One good element in Palestine gaining recognition is that they can take no advantage of the change if they refuse to recognize the right for another member state to exist. It is no wonder that Hamas has less than zero interest in the development.
by moat on Sat, 09/17/2011 - 6:35pm
That is not a bad comment/perspective Moat.
Not that you delve in bad comments....ha
You have a point here!
by Richard Day on Sat, 09/17/2011 - 7:02pm
Thanks, Moat. You read me right.
I suspect that Hamas may just be poo-pooing the U.N. bid because it makes Abbas look good. A couple of months ago, they were singing a different song.
by Michael Wolraich on Sun, 09/18/2011 - 12:55pm
I see your point about the desire to avoid promoting Abbas but it is worth noting that other Hamas officials were singing a different tune back at the same time Marzook made his remark.

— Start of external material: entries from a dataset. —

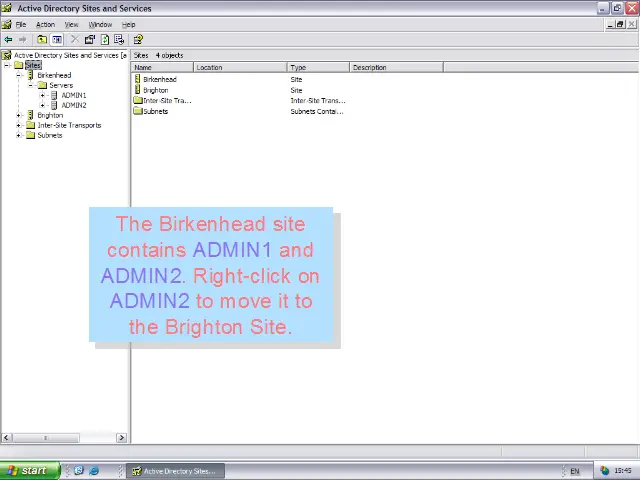Select the Brighton site icon in list
Image resolution: width=640 pixels, height=480 pixels.
138,90
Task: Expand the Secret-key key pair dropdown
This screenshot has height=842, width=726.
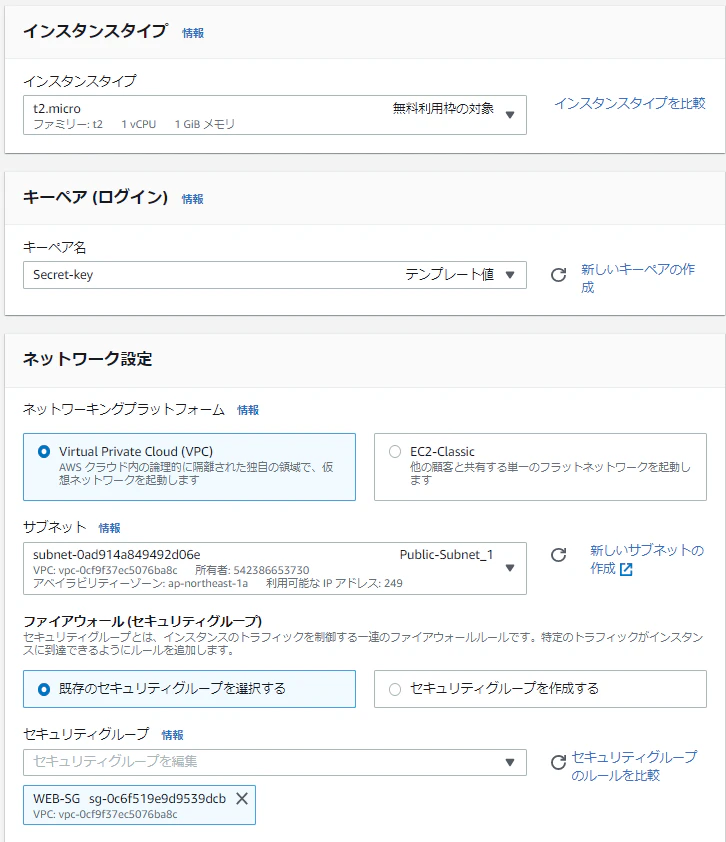Action: point(274,275)
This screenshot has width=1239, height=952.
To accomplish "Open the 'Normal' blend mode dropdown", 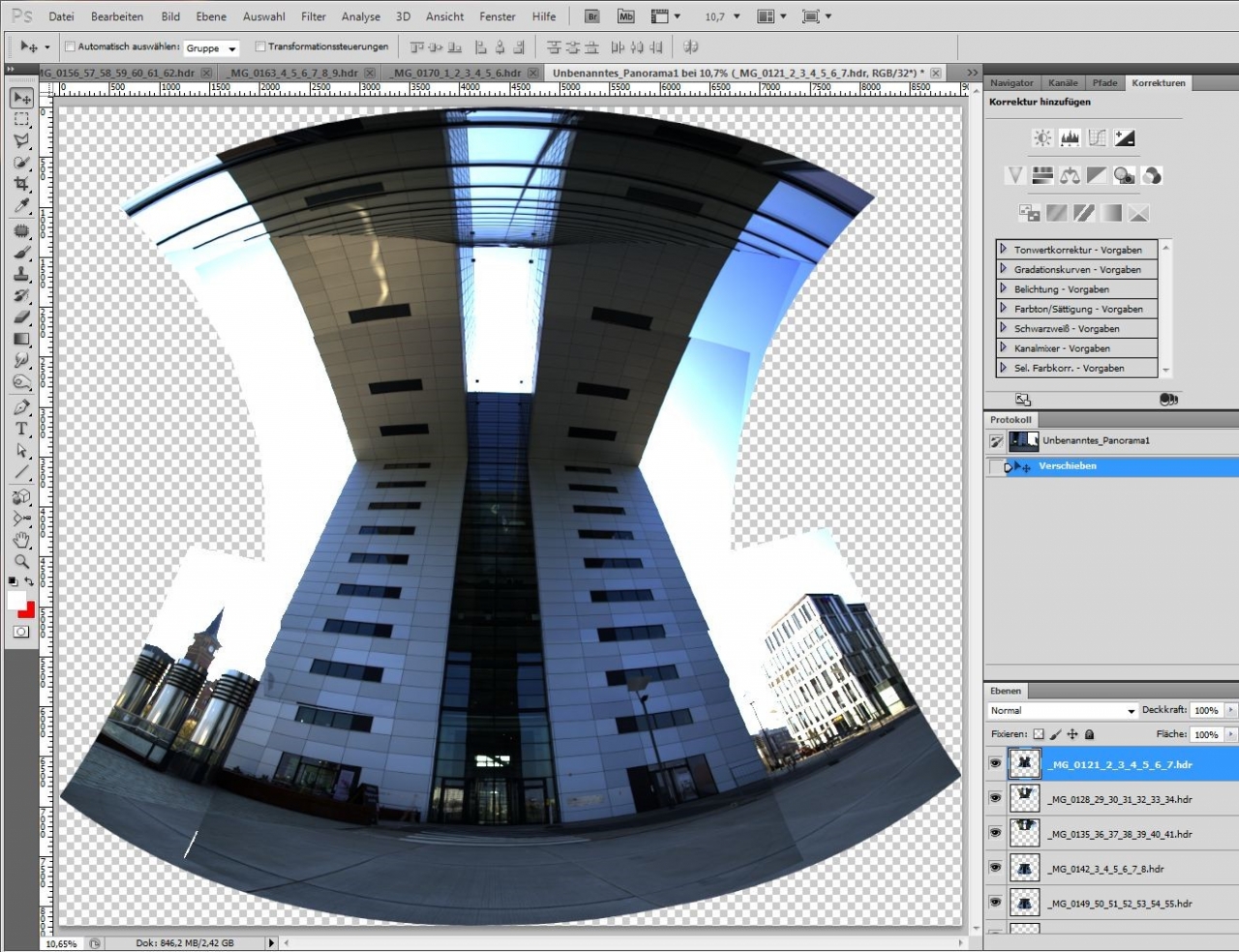I will pyautogui.click(x=1062, y=710).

One doesn't have to make a final judgment about whether Hamas is genuinely interested in a two state solution to see how the Abbas coalition is in a better position to use the recognition for increasing their share of support from Palestinians. Sometimes actions that can be completely explained by political expediency directly reflect what the struggle is actually about.
The growth of Hamas is rooted in the language of being the only one who helped when the Palestinians' back was against the wall. They have developed a certain institutional investment in that wall.
by moat on Sun, 09/18/2011 - 6:26pm
Touche. I humbly concede the point.
by Michael Wolraich on Sun, 09/18/2011 - 7:05pm
Any Israeli leader would and should appear to be unreasonable while trying to cut a good deal for the Israelis-that's what negotiators do(as we wish Obama would) to the extent of appearing to be ready to walk.. But -as I suspect Bslev believes -Netanyahu isn't trying to cut a good deal, he's trying to prevent any deal from being cut.
Before the Wall , when suicide bombings were an integral and tragic part of life. probably an overwhelming majority of the Israeli public would have actually supported Netanyahu if he'd been explicit. I've recently finished David Grossman's To the end of the land which gives me some feel for that period
.
Maybe now not so large a majority.but still a majority I guess.
by Flavius on Sat, 09/17/2011 - 10:48pm
Forceful and brilliantly written. I step in here with trepidation but I'm interested in your views about how the Arab Spring might have changed the political realities for Israel, not only the context of the ultimate decision on Palestinian statehood but the time line for decision making. I'm a neophyte on this but it seems as if the longer they wait, the more "freedom" in the Middle East, the less moral force Israel has for impeding the decision on Palestinian statehood.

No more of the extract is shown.